» **Work instruction**
Repeat each entry. Keep every line exactly as it is.

» **Given entries**
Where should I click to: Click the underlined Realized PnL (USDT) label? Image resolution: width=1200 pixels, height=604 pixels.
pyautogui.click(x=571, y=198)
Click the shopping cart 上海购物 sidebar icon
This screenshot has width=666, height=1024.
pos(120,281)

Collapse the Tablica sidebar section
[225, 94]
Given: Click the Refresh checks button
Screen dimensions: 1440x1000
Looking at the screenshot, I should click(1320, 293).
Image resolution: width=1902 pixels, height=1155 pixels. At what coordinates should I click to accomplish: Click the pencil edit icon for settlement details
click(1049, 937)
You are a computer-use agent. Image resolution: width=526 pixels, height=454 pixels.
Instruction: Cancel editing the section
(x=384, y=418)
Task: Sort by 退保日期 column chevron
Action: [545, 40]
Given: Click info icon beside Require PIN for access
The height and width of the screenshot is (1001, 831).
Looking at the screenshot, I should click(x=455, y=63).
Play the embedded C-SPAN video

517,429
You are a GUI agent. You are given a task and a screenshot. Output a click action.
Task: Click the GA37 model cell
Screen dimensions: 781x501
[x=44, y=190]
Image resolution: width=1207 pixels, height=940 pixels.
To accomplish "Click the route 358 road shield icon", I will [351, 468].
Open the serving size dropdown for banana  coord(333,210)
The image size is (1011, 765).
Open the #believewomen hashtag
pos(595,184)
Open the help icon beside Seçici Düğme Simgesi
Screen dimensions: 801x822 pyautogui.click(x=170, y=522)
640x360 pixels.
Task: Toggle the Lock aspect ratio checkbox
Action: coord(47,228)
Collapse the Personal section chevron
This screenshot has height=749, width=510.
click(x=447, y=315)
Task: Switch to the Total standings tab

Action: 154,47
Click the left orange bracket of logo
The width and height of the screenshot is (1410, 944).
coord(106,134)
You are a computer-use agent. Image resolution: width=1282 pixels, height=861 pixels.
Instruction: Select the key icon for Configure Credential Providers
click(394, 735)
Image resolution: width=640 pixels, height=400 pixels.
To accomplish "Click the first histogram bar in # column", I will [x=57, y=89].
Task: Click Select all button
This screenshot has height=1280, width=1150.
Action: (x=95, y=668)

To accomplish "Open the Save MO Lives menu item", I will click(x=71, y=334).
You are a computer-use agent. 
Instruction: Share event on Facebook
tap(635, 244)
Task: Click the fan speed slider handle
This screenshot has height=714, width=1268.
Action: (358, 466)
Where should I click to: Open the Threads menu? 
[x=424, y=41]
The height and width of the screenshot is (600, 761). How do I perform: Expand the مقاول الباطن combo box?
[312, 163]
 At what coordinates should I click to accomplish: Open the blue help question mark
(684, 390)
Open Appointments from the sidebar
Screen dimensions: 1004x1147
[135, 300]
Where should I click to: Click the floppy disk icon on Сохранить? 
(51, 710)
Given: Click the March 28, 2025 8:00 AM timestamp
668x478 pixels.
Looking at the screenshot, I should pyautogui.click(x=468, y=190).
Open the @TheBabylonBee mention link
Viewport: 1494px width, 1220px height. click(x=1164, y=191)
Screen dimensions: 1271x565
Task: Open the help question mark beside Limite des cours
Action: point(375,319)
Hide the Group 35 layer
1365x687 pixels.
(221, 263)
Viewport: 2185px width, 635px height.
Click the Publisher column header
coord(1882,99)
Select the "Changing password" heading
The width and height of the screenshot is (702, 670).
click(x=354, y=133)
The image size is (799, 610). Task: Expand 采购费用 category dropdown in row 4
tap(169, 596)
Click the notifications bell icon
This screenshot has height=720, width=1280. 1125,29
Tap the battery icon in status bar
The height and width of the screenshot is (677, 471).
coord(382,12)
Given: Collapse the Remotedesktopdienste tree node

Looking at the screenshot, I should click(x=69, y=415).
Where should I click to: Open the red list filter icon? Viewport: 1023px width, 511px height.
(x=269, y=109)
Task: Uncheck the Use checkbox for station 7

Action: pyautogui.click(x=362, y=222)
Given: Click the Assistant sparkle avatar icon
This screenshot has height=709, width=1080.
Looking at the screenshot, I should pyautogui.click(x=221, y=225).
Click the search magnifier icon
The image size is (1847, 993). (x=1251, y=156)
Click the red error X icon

» **Written answer**
Where should I click to: Click the underlined Realized PnL (USDT) label? Image resolution: width=1200 pixels, height=604 pixels.
pyautogui.click(x=571, y=198)
Click the shopping cart 上海购物 sidebar icon
This screenshot has width=666, height=1024.
pos(120,281)

Collapse the Tablica sidebar section
[225, 94]
Given: Click the Refresh checks button
Screen dimensions: 1440x1000
Looking at the screenshot, I should click(1320, 293).
Image resolution: width=1902 pixels, height=1155 pixels. At what coordinates should I click to accomplish: Click the pencil edit icon for settlement details
click(1049, 937)
You are a computer-use agent. Image resolution: width=526 pixels, height=454 pixels.
Instruction: Cancel editing the section
(x=384, y=418)
Task: Sort by 退保日期 column chevron
Action: [545, 40]
Given: Click info icon beside Require PIN for access
The height and width of the screenshot is (1001, 831).
Looking at the screenshot, I should click(x=455, y=63).
Play the embedded C-SPAN video

517,429
You are a GUI agent. You are given a task and a screenshot. Output a click action.
Task: Click the GA37 model cell
Screen dimensions: 781x501
[x=44, y=190]
Image resolution: width=1207 pixels, height=940 pixels.
To accomplish "Click the route 358 road shield icon", I will [351, 468].
Open the serving size dropdown for banana  coord(333,210)
The image size is (1011, 765).
Open the #believewomen hashtag
pos(595,184)
Open the help icon beside Seçici Düğme Simgesi
Screen dimensions: 801x822 pyautogui.click(x=170, y=522)
640x360 pixels.
Task: Toggle the Lock aspect ratio checkbox
Action: coord(47,228)
Collapse the Personal section chevron
This screenshot has height=749, width=510.
click(x=447, y=315)
Task: Switch to the Total standings tab

Action: 154,47
Click the left orange bracket of logo
The width and height of the screenshot is (1410, 944).
coord(106,134)
You are a computer-use agent. Image resolution: width=1282 pixels, height=861 pixels.
Instruction: Select the key icon for Configure Credential Providers
click(394, 735)
Image resolution: width=640 pixels, height=400 pixels.
To accomplish "Click the first histogram bar in # column", I will [x=57, y=89].
Task: Click Select all button
This screenshot has height=1280, width=1150.
Action: (x=95, y=668)

To accomplish "Open the Save MO Lives menu item", I will click(x=71, y=334).
You are a computer-use agent. 
Instruction: Share event on Facebook
tap(635, 244)
Task: Click the fan speed slider handle
This screenshot has height=714, width=1268.
Action: (358, 466)
Where should I click to: Open the Threads menu? 
[x=424, y=41]
The height and width of the screenshot is (600, 761). How do I perform: Expand the مقاول الباطن combo box?
[312, 163]
 At what coordinates should I click to accomplish: Open the blue help question mark
(684, 390)
Open Appointments from the sidebar
Screen dimensions: 1004x1147
[135, 300]
Where should I click to: Click the floppy disk icon on Сохранить? 
(51, 710)
Given: Click the March 28, 2025 8:00 AM timestamp
668x478 pixels.
Looking at the screenshot, I should pyautogui.click(x=468, y=190).
Open the @TheBabylonBee mention link
Viewport: 1494px width, 1220px height. click(x=1164, y=191)
Screen dimensions: 1271x565
Task: Open the help question mark beside Limite des cours
Action: point(375,319)
Hide the Group 35 layer
1365x687 pixels.
(221, 263)
Viewport: 2185px width, 635px height.
Click the Publisher column header
coord(1882,99)
Select the "Changing password" heading
The width and height of the screenshot is (702, 670).
click(x=354, y=133)
The image size is (799, 610). Task: Expand 采购费用 category dropdown in row 4
tap(169, 596)
Click the notifications bell icon
This screenshot has height=720, width=1280. 1125,29
Tap the battery icon in status bar
The height and width of the screenshot is (677, 471).
coord(382,12)
Given: Collapse the Remotedesktopdienste tree node

Looking at the screenshot, I should click(x=69, y=415).
Where should I click to: Open the red list filter icon? Viewport: 1023px width, 511px height.
(x=269, y=109)
Task: Uncheck the Use checkbox for station 7

Action: pyautogui.click(x=362, y=222)
Given: Click the Assistant sparkle avatar icon
This screenshot has height=709, width=1080.
Looking at the screenshot, I should pyautogui.click(x=221, y=225).
Click the search magnifier icon
The image size is (1847, 993). (x=1251, y=156)
Click the red error X icon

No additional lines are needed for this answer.